WHAT YOU HAVE TO DO
Retype the entries below exactly, dropping the images.

DATA TO PROCESS
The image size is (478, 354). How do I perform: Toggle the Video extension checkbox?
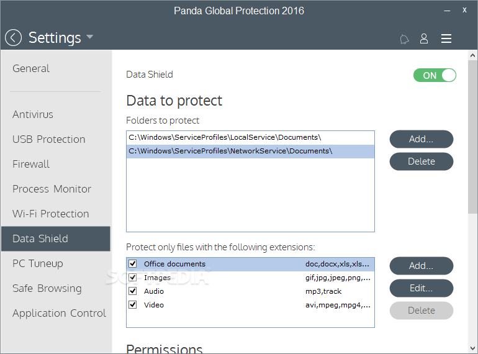coord(133,304)
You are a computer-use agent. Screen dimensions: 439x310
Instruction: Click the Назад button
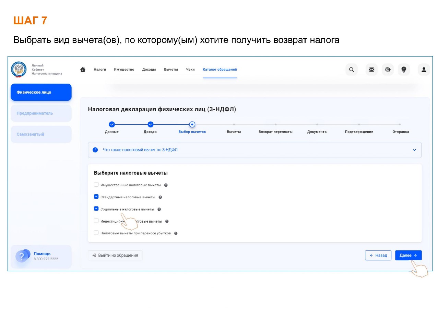[378, 255]
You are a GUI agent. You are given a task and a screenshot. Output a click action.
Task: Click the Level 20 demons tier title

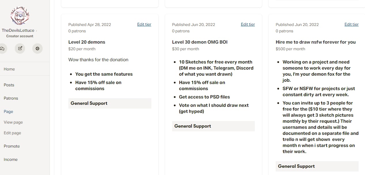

ANSWER SECTION
The image size is (478, 354). How do I perform: Toggle the Video extension checkbox?
coord(133,304)
You are a computer-use agent. Screen dimensions: 439x310
Instruction: Click the Назад button
[378, 255]
You are a GUI agent. You are given a task and a screenshot. Output a click action.
Task: Click the Level 20 demons tier title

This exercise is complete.